What securities are covered by Kyivstar Group (KYIV) in this prospectus supplement?

The supplement covers the resale of up to 6,768,098 common shares and up to 7,666,629 common shares issuable upon exercise of outstanding public warrants at an exercise price of $11.50 per share, by selling securityholders.

Is Kyivstar Group (KYIV) issuing new shares in the proposed F-1 offering?

No. The proposed F‑1 offering involves 12,500,000 common shares offered by VEON Amsterdam B.V. and other selling shareholders, plus a 30‑day option for underwriters to buy up to 1,875,000 additional shares. Kyivstar Group itself is not selling any shares.

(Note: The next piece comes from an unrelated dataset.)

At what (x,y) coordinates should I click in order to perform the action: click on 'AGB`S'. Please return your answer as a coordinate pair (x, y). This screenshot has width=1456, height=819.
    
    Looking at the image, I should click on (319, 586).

What preliminary 2025 revenue growth is Kyivstar Group (KYIV) estimating?

Kyivstar estimates 2025 revenue growth in U.S. dollars will be between 24% and 26% year over year compared with 2024. These figures are preliminary, unaudited, based on incomplete closing procedures and may change once the audit and final review are completed.

How is Kyivstar Group (KYIV) expecting Adjusted EBITDA to change in 2025?

The company estimates its 2025 Adjusted EBITDA growth in U.S. dollars will also fall in the 24%–26% year‑over‑year range versus 2024. Adjusted EBITDA is a non‑IFRS measure and has not been audited or reconciled due to complexity of certain IFRS components.

What Capex Intensity range does Kyivstar Group (KYIV) project for 2025?

Kyivstar expects 2025 Capex Intensity to be between 29% and 31%. This non‑IFRS measure reflects capital expenditures relative to revenue and highlights significant ongoing investment, though exact IFRS reconciliations are not provided due to estimation challenges.

What major risks does Kyivstar Group (KYIV) highlight in connection with these estimates?

The company cites risks from the ongoing war in Ukraine, sanctions, martial law restrictions on payments abroad, frontier‑market instability, cyber threats, regulatory and tax uncertainties, and potential adverse legal or licensing outcomes, all of which could materially affect future results.